**할 일**
아래 자료에서 "You are a GUI" 문구가 들어 있는 줄로 시작해 "coord(829,49)" 문구가 들어 있는 줄로 끝나는 부분을 그대로 옮겨 적으세요. 시작 줄과 끝 줄도 포함합니다.

[데이터셋에 담긴 기록]
►
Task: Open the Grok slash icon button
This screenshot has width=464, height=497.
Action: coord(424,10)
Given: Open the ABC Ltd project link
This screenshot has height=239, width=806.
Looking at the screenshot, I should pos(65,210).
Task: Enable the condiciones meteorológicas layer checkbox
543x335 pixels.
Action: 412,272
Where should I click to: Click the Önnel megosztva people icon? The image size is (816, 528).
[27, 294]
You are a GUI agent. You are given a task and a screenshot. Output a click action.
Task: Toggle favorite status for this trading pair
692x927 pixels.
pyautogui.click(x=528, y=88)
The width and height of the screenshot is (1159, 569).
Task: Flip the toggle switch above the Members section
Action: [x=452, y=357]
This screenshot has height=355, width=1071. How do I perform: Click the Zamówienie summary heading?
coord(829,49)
◄
►
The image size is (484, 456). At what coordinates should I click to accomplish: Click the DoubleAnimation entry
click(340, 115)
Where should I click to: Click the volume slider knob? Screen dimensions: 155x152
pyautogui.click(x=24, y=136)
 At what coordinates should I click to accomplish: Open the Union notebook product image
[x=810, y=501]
◄
►
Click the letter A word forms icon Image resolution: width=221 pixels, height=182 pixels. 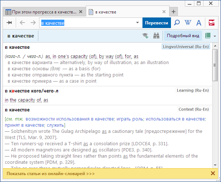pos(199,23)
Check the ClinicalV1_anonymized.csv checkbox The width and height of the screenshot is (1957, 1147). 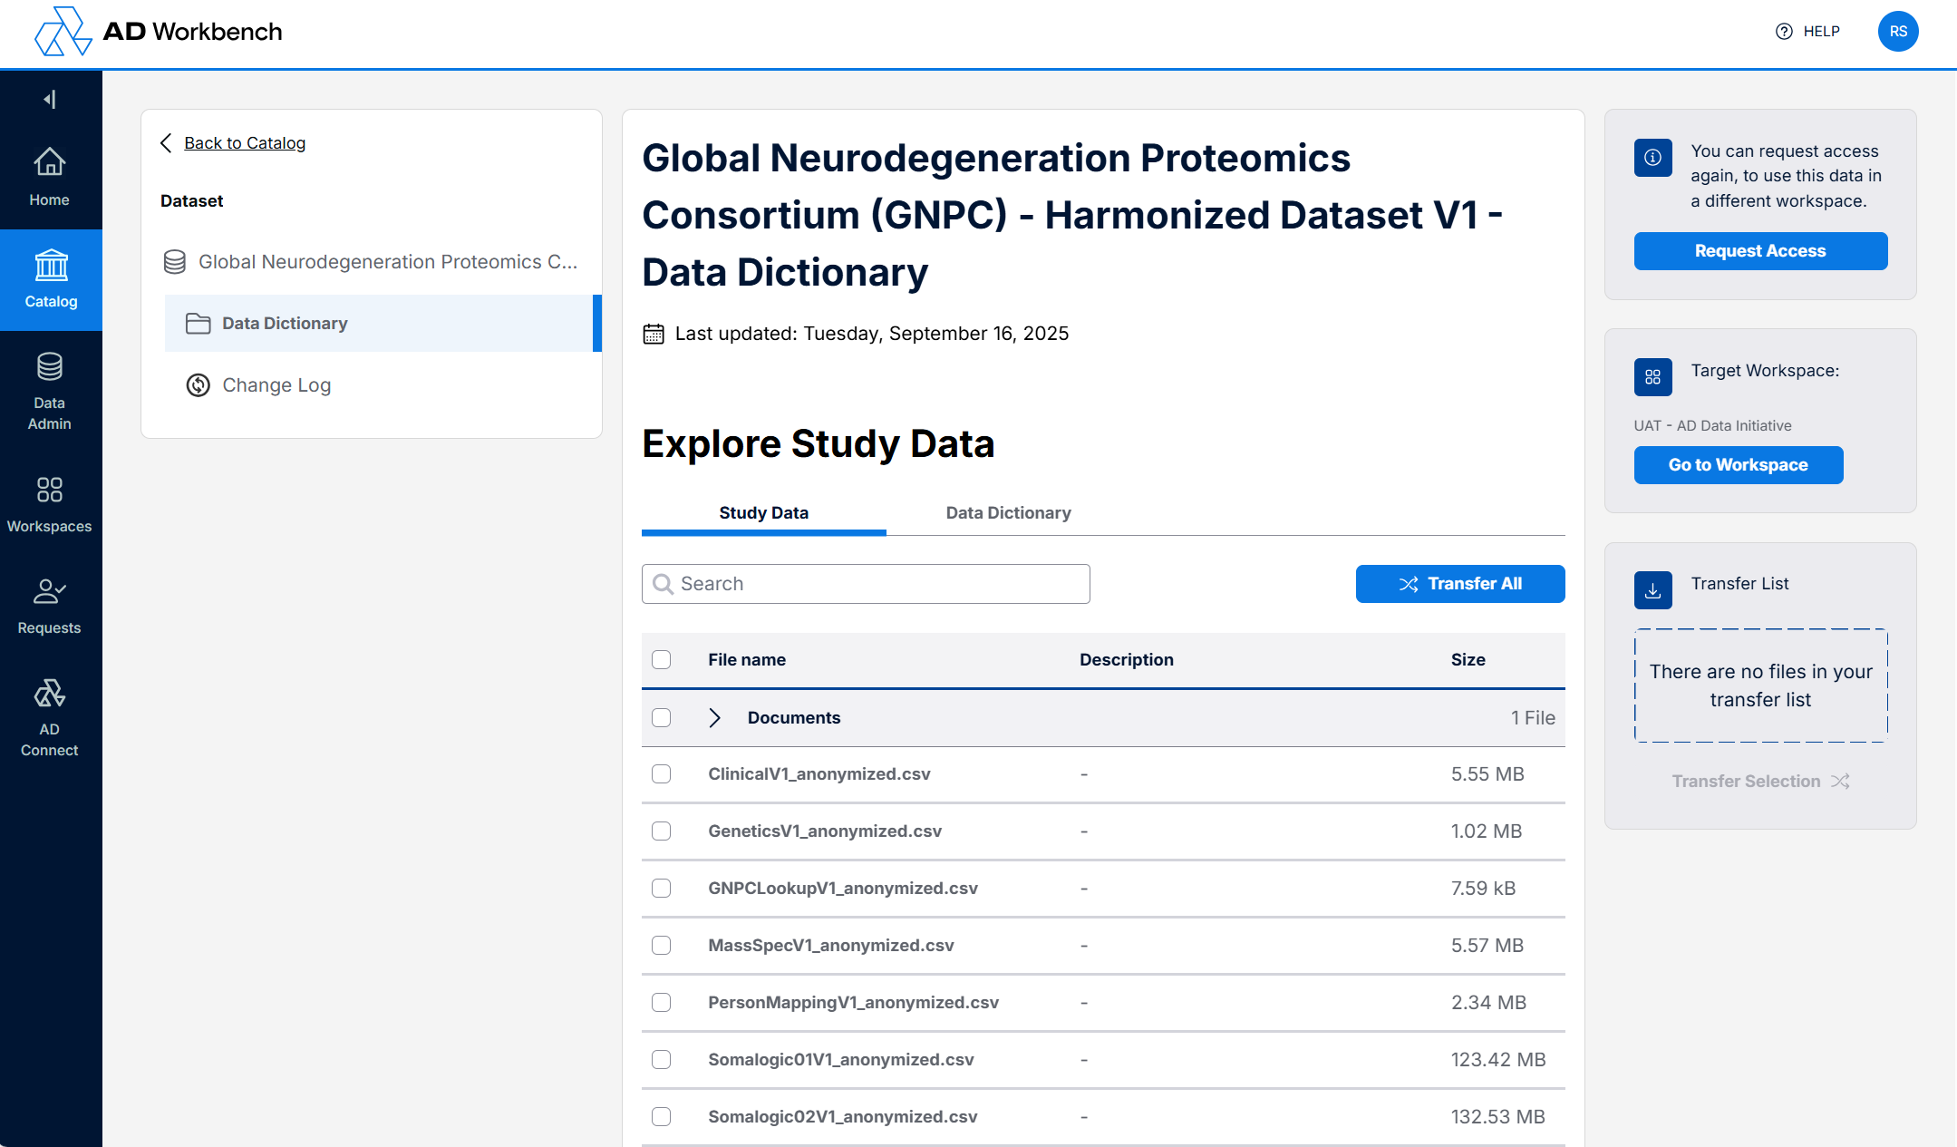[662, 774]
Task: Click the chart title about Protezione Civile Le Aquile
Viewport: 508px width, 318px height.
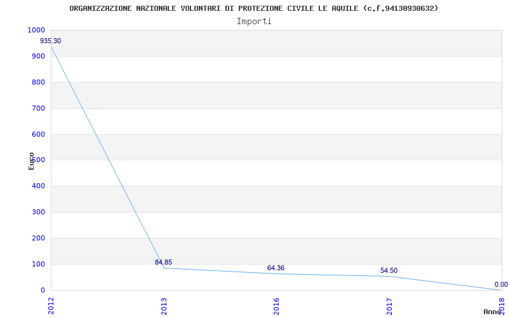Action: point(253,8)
◄
**과제 풀이**
You are a GUI agent. You are given a task and a screenshot. Output a click action.
Task: Toggle favorite status for this trading pair
692x927 pixels.
pyautogui.click(x=528, y=88)
The width and height of the screenshot is (1159, 569).
Task: Flip the toggle switch above the Members section
Action: [x=452, y=357]
This screenshot has height=355, width=1071. How do I perform: Click the Zamówienie summary heading?
coord(829,49)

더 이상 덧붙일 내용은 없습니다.